The $300 billion pre-election tax cut for low- and middle-income workers will hand back more than $2000 for couples to ease the tax burden but also boost spending to stimulate the economy.
Josh Frydenberg has expanded the Coalition’s $144bn, 10-year, tax-cut plan, announcing $158bn worth of income tax relief measures, which he hailed as the “largest personal income tax cuts since the Howard government”.
The proposal will double the maximum low- and middle-income tax offset for workers from $530 a year to $1080, equal to $2160 for couples, in just 13 weeks’ time. The tax cuts could potentially result in an extra $3.5bn flooding the economy just after the expected May federal election.
With the Treasurer aiming to wedge Labor into support for the income tax package, which is geared to pour stimulus into a stagnating economy amid falling house prices, the base tax offset will now extend to $255, gifting workers on less than $37,000 a year an equal benefit to their take-home pay.
For workers earning between $48,000 and $90,000, the tax offset will increase with every dollar earned to a maximum benefit of $1080 a year, from July 1 after tax returns are lodged.
Workers earning up to $126,000 will also benefit from the plan, with more than 10 million workers getting a benefit, and 4.5 million receiving the full benefit. “This is money that could go towards your monthly mortgage payment, your quarterly power bill or your yearly car insurance,” Mr Frydenberg said.
The Morrison government is also aiming to cut the marginal tax rate for workers earning up to $87,000 from 32.5 per cent to 30 per cent.
That is in addition to last year’s tax cut measure to abolish the 37 per cent marginal rate for workers earning up to $180,000 in favour of the current 32.5 per cent rate. That would mean 70 per cent of taxpayers would be in the same tax bracket.

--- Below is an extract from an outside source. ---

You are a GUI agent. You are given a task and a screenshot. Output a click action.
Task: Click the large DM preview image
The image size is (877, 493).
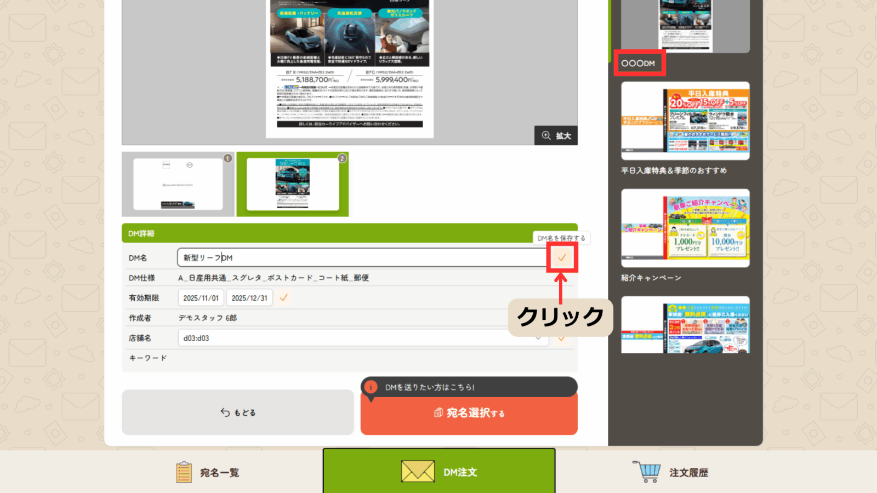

A measure scheduled for 2022 would lift the salary taxed at a 19 per cent marginal rate from $41,000 to $45,000.
With these changes, 94 per cent of taxpayers would pay a marginal tax rate of 30 per cent or less. “This tax relief will lift household incomes, ease cost-of-living pressures and boost spending at local businesses,” the Treasurer said.
Deloitte Access Economics’ Chris Richardson said the tax plan had the hallmark of a “Gerry Harvey” budget.
“A very large number of households will get a week’s worth of money in their pockets. The punters have not factored this in,” Mr Richardson said.
He said if the measure were also adopted by Labor, it would mean an incoming government would come to power as it was “raining money” for consumers.
Economists have been concerned that faltering economic growth, which almost stalled in the December quarter, could worsen amid falling house prices, a squeeze on credit in the banking system, and the impact of droughts and floods. Last month’s national accounts revealed that income on a per-capita basis went backwards over the past two quarters.
Labor has put pressure on the Coalition to match its own more generous income tax plan, and the Morrison government will now go to the election holding out the prospect of an immediate tax refund injection for families.